__Required action__
Scan the records below, and wherever a line has the word "maximum", pull it out.

(Items from a data source)
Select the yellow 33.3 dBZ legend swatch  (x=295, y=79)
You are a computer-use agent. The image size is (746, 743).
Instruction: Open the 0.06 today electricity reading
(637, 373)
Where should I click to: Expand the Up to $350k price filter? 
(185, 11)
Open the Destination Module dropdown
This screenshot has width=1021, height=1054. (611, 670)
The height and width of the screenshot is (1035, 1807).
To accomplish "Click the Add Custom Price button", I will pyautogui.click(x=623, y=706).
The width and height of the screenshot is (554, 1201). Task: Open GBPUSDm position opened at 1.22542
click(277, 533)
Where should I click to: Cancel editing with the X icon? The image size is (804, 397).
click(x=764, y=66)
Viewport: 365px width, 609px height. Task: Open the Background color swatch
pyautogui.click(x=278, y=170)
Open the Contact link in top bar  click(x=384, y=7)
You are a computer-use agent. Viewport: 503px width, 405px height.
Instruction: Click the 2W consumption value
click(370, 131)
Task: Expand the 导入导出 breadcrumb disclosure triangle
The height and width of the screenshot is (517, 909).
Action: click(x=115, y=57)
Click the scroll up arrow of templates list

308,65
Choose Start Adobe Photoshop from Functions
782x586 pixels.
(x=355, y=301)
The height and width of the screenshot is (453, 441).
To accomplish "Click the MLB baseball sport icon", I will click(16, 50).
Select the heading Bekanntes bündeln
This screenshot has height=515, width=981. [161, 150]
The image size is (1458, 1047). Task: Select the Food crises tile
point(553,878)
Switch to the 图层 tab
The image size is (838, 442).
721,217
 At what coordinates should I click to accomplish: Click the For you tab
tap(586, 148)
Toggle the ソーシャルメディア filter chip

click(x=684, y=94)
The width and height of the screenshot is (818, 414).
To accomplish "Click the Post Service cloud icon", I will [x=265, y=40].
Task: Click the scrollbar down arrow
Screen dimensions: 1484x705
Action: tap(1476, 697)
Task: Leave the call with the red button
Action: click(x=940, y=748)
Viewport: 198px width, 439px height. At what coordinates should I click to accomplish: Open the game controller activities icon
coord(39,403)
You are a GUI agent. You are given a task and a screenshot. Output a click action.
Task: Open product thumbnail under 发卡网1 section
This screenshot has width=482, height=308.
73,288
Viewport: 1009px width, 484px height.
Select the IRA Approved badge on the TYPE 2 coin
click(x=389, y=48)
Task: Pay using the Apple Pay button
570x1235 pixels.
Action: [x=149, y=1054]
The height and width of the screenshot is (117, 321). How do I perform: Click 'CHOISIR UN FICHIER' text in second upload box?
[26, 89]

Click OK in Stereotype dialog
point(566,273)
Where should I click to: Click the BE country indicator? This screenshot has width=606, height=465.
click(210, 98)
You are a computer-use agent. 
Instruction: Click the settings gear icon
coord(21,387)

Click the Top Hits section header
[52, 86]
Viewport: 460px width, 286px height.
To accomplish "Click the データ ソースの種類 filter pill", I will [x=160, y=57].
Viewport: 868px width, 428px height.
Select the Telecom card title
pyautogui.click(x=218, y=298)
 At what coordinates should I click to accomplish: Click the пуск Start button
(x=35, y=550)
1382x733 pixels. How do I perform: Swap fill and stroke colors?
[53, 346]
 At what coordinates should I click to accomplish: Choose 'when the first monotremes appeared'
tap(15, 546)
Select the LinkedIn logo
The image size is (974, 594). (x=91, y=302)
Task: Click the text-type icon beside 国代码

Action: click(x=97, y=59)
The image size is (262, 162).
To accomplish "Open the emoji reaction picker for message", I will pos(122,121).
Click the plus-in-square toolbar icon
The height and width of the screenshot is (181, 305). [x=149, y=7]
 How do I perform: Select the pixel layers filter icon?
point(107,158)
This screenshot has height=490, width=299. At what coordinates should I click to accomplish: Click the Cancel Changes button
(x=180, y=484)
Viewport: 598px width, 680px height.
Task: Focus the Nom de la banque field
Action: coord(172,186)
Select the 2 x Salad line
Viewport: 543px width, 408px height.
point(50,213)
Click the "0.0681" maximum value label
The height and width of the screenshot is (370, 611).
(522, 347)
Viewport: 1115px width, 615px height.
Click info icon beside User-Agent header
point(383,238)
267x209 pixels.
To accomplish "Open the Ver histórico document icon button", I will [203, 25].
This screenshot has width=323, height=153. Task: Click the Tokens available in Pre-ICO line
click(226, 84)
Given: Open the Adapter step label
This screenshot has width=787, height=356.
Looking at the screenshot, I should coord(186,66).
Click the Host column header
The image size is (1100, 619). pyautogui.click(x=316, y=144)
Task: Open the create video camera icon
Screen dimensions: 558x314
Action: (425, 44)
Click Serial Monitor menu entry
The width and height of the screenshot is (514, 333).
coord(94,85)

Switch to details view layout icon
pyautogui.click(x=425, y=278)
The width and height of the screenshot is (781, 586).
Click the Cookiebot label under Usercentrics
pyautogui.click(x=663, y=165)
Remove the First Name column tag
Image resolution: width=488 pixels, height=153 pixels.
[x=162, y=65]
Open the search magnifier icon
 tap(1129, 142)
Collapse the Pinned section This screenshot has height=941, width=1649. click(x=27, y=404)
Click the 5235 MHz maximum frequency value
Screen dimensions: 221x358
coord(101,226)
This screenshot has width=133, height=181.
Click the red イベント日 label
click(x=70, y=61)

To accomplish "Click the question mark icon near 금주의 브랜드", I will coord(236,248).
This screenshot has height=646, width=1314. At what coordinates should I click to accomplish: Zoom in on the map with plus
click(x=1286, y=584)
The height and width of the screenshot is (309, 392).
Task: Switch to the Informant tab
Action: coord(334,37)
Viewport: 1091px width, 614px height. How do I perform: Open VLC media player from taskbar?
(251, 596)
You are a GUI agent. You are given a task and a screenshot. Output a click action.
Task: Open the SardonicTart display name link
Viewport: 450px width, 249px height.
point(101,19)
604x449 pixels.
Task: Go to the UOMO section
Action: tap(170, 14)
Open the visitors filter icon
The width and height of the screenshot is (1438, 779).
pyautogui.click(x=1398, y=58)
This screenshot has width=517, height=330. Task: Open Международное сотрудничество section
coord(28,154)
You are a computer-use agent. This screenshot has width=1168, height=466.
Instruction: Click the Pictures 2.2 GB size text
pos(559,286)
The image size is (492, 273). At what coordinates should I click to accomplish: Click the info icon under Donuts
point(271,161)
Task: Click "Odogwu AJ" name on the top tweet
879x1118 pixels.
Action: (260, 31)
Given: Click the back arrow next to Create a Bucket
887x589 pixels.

__Expected output__
Click the "0.0681" maximum value label
Click the 5235 MHz maximum frequency value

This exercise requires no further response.